Her eyes glazed over, and her chest rose and fell with shallow breaths. She was remembering, and he left her to it, resisting the urge to pull her into his arms. To tell her not to remember, not to think about it because he didn’t want her to relive anything ugly or scary. But that wouldn’t help her, and she was going to need his help. That he already knew.
“They… spoke in the other language the one time they exchanged a lot of words,” she said. “I couldn’t understand them. Before that, they were asking Maggie questions. Asking who else knew, who else she told.”
“But they didn’t say what they were talking about?” he asked. “What she knew about?”
“Not outright,” she said. “They acted like Maggie understood.”
“Did she?” Leo asked.
Diana nodded. “I think so. She didn’t deny it. She just said no one else knew. She said… She said she was doing her job, that she wouldn’t tell anyone.”
“Good,” Leo said. “Is there anything else you can remember? Tattoos or scars on the man who chased you? Anything at all?”
“I don’t… I don’t think so.”
He nodded. "Stay here.”
He stood, and she grabbed his hand with panic in her eyes. “Where are you going?”
He sat next to her again, looked into her eyes. “I’m going to the bathroom to get something to clean up that arm. You don’t have to worry, Diana. You’re safe here.”
I’ll kill anyone who tries to hurt you. Tear them limb from limb.
He left the words unsaid. He didn’t know how long he’d be able to keep up the charade of his real life — especially now — but he would try. For her sake, he would try. Because she didn’t deserve what he’d done to her. The lies he’d told.
But neither did she deserve the brutality of the truth on the heels of what had happened tonight.

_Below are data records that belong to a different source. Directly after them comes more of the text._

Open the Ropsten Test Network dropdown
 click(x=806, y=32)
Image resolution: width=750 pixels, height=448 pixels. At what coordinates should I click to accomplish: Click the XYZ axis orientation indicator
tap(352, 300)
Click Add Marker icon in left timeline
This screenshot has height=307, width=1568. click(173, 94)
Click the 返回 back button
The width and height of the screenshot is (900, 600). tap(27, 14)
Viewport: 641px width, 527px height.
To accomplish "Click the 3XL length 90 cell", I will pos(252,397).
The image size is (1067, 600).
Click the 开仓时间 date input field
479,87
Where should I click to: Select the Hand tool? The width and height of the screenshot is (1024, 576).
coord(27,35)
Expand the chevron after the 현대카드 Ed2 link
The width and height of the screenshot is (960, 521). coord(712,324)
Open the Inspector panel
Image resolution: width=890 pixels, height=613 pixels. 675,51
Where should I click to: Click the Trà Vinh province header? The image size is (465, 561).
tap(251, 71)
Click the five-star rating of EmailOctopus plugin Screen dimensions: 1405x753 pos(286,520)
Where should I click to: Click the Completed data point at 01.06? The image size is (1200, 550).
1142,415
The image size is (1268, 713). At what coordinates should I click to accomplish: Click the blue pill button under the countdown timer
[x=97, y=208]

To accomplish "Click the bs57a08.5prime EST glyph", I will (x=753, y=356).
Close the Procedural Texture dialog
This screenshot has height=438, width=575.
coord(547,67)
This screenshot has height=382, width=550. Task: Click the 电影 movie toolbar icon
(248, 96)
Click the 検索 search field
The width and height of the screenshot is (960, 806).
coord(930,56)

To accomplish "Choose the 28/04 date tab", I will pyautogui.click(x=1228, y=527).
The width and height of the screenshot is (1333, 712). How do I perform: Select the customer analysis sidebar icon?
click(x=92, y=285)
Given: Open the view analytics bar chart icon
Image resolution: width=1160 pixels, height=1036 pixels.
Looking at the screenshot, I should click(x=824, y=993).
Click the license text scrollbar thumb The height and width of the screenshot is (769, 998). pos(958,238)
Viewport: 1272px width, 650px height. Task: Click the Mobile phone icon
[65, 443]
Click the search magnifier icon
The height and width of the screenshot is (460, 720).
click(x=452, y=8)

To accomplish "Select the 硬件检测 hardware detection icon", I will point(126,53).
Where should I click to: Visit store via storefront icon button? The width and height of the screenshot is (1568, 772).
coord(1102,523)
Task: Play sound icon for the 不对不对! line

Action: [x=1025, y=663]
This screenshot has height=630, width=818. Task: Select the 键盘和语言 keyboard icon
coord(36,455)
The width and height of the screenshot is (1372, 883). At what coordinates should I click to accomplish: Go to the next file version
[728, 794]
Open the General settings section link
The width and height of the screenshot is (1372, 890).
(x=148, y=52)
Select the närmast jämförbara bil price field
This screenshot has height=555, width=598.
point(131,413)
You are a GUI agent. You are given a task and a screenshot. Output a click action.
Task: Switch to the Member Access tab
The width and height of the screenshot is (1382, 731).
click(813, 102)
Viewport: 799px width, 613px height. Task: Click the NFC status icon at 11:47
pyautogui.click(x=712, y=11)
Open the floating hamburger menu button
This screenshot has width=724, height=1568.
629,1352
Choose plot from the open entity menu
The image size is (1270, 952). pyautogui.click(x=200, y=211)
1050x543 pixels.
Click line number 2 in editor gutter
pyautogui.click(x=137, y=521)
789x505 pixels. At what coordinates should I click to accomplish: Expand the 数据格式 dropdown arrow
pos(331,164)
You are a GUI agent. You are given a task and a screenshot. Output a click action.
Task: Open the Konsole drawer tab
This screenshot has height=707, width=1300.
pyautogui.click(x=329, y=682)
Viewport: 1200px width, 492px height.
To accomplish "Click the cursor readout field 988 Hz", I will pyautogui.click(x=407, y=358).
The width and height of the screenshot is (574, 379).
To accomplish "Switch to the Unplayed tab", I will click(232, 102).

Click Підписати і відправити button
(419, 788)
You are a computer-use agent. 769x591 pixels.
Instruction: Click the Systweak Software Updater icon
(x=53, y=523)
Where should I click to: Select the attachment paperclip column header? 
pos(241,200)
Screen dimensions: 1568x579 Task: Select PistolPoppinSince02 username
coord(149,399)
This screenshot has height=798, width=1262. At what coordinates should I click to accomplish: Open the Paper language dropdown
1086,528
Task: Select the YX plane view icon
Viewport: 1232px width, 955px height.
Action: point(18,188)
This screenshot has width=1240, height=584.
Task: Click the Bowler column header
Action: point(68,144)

She nodded, and he rose again, hurrying to the bathroom so he could get back to her as quickly as possible. He returned less than two minutes later with a washcloth, a roll of gauze, some disinfectant, tweezers (in case he was wrong, and pieces of the bullet were still lodged in her skin), and some first aid tape. He set everything down on the coffee table and went to the kitchen where he filled a large bowl with warm water.
When he had everything in place, he poured them both another drink and sat next to her on the sofa.
“Are you sure you should be drinking that before you dig around in my arm?” she asked softly, eying the drink in his hand.